## EXTRACTED INFORMATION
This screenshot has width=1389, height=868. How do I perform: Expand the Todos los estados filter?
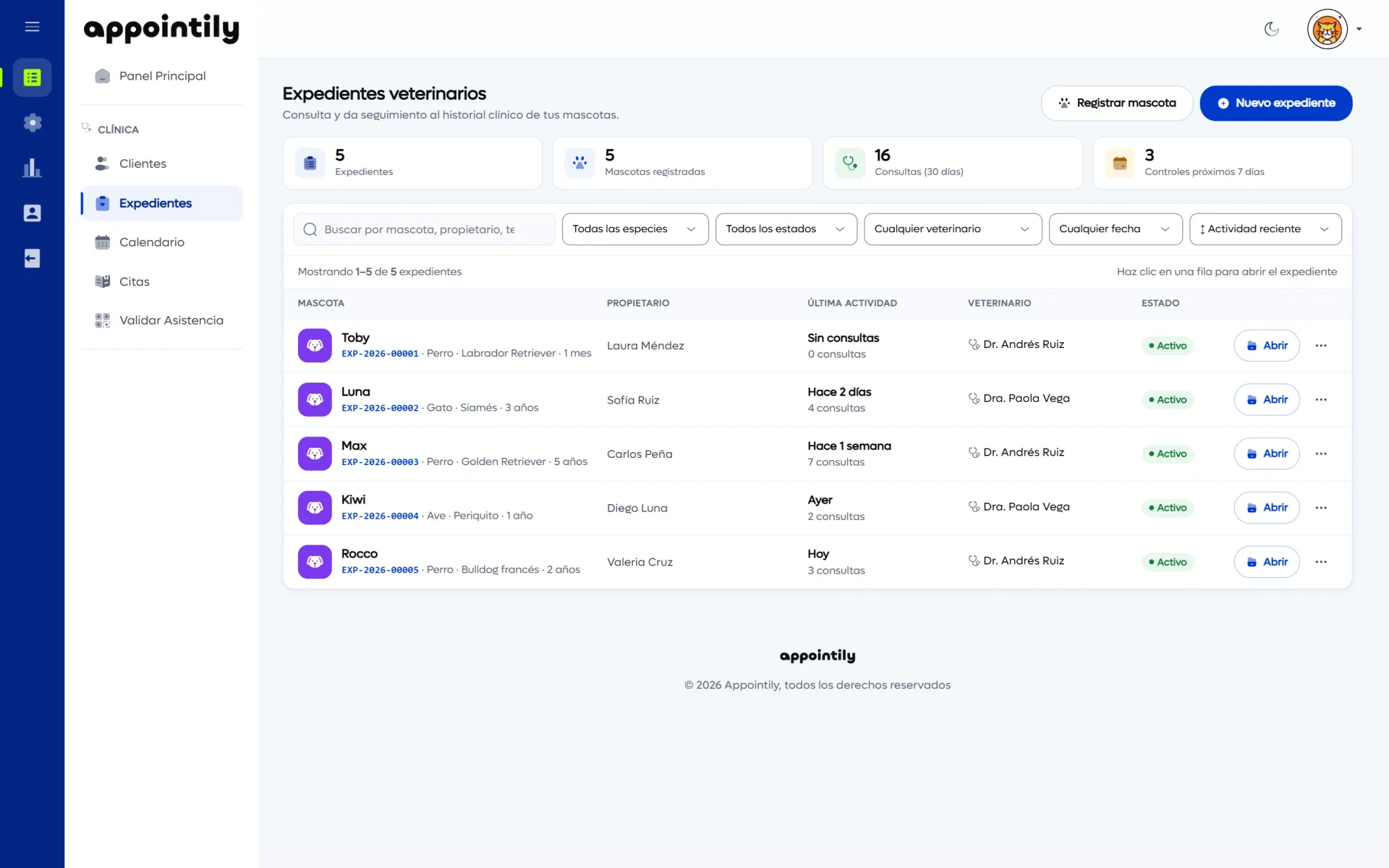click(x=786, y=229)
...
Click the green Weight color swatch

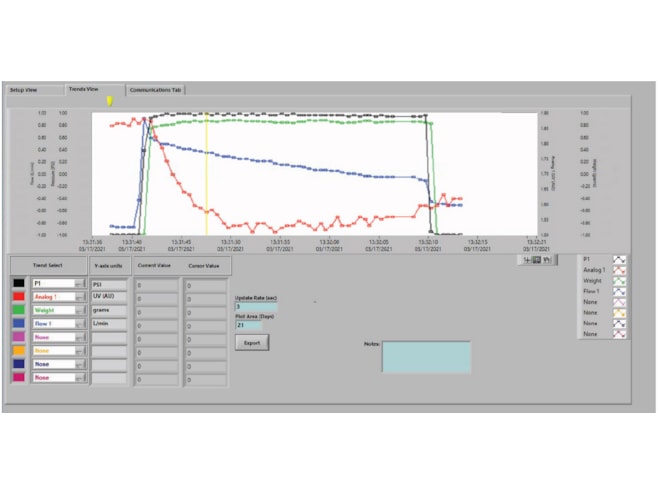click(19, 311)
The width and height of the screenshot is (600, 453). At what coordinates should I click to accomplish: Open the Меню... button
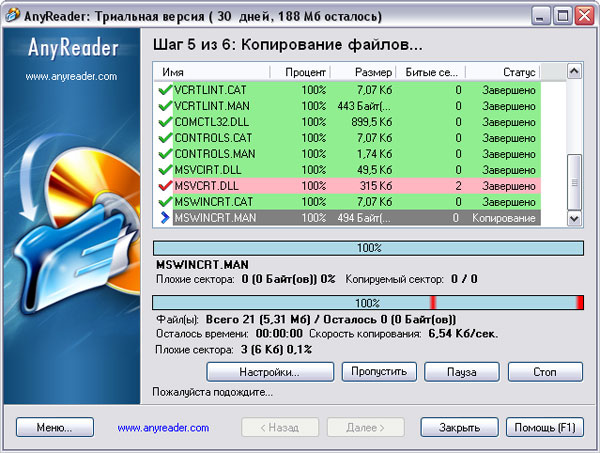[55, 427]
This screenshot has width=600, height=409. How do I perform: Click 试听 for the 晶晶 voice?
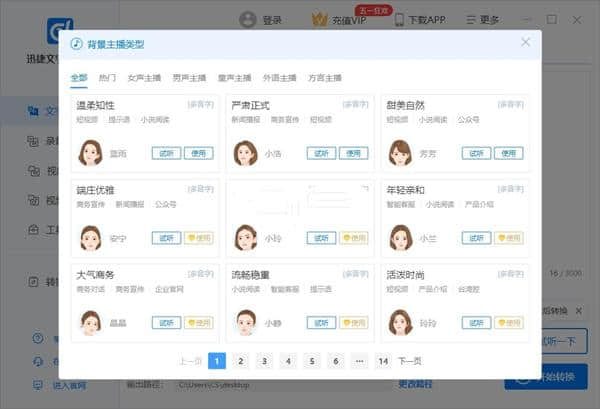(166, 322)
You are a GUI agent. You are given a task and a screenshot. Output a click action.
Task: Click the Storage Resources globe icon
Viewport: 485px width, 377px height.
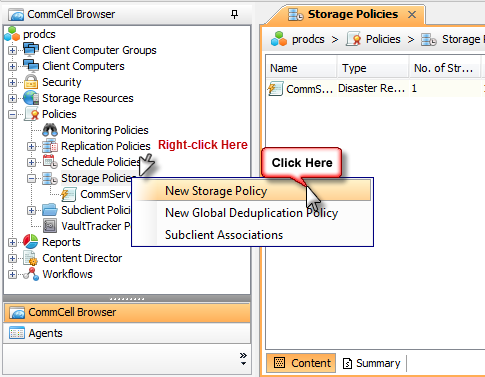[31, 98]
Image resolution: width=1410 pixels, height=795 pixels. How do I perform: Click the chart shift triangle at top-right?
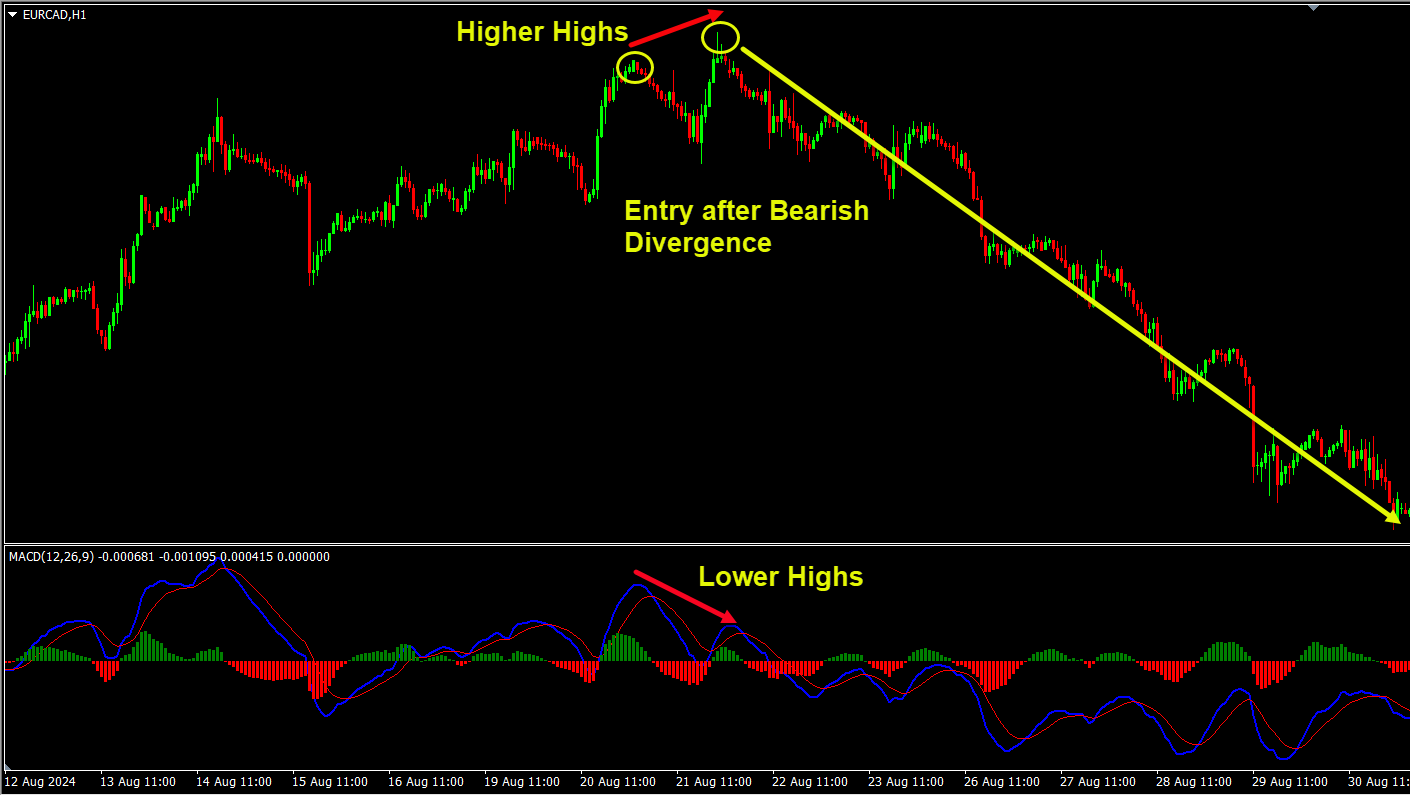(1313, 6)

## YOUR INSTRUCTIONS
Repeat, word for word, the lines of the material above from the one holding "The width and" through the one holding "Task: Click the Storage Resources globe icon". Leave out pictures.

## EXERCISE ANSWER
The width and height of the screenshot is (600, 453). At what coordinates should I click to accomplish: Open the Меню... button
[55, 427]
This screenshot has width=600, height=409. How do I perform: Click 试听 for the 晶晶 voice?
(166, 322)
You are a GUI agent. You are given a task and a screenshot. Output a click action.
Task: Click the Storage Resources globe icon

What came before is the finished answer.